Dr. Yosef Wosk, right, with Max Wyman, 2017. (photo by Fred Cawsey)
The Yosef Wosk Poetry Initiative at the Jewish Community Centre of Greater Vancouver, which began in 2009, marked its 10th year with a celebratory gathering of artists and poets and with the publication of a commemorative book earlier this year. In addition, the Yosef Wosk Poets’ Corner, along with the adjacent Poet Laureates Garden, was inaugurated on the newly renovated top floor of the downtown central Vancouver Public Library – it was named in recognition of Dr. Yosef Wosk’s decades-long support of the VPL.
Wosk was an early major donor to the redevelopment of the eighth and ninth floors and the roof of the central branch of VPL and was asked to serve as honourary chair of the VPL campaign in 2018/19. The architect for the renovations, as for the library itself, was Moshe Safdie, while Cornelia Hahn Oberlander designed an extensive garden to complement her roof garden that crowns the award-winning structure.
In the library world, Wosk – who has established more than 400 libraries on all seven continents over the past 20 years – was able to fund more than 50 new initiatives in 2018/19, including 20 libraries in remote Himalayan villages and 37 in Jewish communities throughout the world.
As a writer and publisher, Wosk’s work has appeared in a number of publications. Most recently, these include having curated and written the preface for Memories of Jewish Poland: The 1932 Photographs of Nachum Tim Gidal, featuring photographs by Gidal from Wosk’s and the Israel Museum’s collections (Gefen Publishing, Jerusalem and New York, 2019). He also initiated and funded a biography, written by Christopher Best, of Faye Leung, the effervescent pioneer in the Chinese and real estate communities, affectionately known as the Hat Lady (Warfleet Press, 2020).

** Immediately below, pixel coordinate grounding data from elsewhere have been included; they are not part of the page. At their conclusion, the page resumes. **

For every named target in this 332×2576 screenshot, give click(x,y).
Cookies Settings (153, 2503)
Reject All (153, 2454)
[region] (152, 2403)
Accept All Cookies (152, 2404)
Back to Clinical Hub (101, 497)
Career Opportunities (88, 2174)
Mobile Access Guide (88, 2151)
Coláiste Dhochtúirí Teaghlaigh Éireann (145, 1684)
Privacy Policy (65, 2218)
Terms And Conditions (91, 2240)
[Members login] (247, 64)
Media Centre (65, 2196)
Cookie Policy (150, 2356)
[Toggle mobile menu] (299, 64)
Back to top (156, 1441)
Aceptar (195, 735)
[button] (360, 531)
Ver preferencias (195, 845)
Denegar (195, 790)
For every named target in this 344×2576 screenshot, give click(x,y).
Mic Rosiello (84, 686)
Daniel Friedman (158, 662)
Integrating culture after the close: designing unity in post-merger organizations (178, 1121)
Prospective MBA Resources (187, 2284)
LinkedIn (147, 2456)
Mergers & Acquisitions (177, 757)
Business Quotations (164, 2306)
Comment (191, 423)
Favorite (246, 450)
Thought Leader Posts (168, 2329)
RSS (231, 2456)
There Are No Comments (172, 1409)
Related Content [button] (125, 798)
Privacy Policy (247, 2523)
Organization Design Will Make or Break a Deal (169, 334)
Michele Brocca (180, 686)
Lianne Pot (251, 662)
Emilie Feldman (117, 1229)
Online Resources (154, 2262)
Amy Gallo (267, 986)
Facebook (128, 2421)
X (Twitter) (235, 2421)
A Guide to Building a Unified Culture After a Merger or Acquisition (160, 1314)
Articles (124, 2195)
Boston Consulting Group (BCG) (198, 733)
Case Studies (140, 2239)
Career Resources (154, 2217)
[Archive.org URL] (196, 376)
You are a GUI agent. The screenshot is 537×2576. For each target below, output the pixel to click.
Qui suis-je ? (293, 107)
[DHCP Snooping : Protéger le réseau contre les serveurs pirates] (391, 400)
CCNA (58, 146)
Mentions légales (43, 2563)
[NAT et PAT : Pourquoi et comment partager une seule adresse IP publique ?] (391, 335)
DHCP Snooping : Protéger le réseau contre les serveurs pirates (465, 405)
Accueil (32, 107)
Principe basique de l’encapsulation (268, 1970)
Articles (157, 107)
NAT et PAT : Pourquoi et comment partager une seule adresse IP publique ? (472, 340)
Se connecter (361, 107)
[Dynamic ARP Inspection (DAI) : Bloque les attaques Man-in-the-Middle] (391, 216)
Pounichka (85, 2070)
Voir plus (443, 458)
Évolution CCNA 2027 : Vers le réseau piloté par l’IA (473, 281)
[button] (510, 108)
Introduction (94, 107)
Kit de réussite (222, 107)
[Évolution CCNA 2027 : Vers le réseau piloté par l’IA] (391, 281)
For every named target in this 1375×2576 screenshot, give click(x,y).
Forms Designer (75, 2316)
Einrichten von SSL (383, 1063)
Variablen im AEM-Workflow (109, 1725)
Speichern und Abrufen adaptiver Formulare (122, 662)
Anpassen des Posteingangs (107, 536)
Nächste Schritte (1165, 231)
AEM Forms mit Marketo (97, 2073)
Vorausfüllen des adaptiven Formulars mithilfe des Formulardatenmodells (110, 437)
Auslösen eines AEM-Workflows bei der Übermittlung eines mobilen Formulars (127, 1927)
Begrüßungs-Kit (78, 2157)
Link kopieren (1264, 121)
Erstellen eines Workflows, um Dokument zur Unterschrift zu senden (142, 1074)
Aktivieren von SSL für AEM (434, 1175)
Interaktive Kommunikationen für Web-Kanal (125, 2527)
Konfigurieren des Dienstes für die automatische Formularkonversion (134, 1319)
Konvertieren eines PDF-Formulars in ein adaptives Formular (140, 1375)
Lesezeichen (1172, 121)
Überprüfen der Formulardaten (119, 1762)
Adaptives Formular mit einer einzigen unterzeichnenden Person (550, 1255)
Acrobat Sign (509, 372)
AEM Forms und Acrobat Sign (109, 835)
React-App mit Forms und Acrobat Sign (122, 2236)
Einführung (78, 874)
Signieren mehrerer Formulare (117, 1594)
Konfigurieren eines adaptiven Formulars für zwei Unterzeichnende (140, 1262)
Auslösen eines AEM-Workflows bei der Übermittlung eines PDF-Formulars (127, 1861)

Wosk’s essay “On the Wings of Forever” was published in the online Ormsby Review this year in collaboration with the Canadian Academy of Independent Scholars. The editor’s preface notes that: “With prose as profound and learned as it is clear and accessible, here Wosk examines and appreciates the role of museums and museum workers in the digitizing modern world. It’s not gloom ’n’ doom. Instead, he outlines what he calls ‘a stirring vision, one of innovative technology on a human scale, heart-centred and soul-sized.’”
In collaboration with the Canadian Museums Association, Wosk helped transform the President’s Award into the President’s Medal; he also commissioned the medal and wrote the introduction in the booklet that accompanies the honorific, which was first awarded in 2019.
The province-wide Max Wyman Award for Critical Writing in the Arts, which was inaugurated by Wosk in 2017, formed an alliance this year with the VIVA Awards (the Shadbolt Foundation), which will begin in 2020.
In academia, Wosk was reappointed this year as an adjunct professor in humanities at Simon Fraser University and completed four years as a Shadbolt Fellow at SFU, where he was recently named a Simons Fellow.
During the year, Wosk served on 11 boards in the Jewish and general communities in areas such as education, medical research, museums, libraries, literature, business and the arts. These boards have included the Vancouver Holocaust Education Centre, Schara Tzedeck Cemetery Board, CHILD Foundation, Museums Foundation of Canada and Pacific Torah Institute. He was also an ambassador for the Vancouver Sculpture Biennale and is completing a second term with the B.C. Arts Council.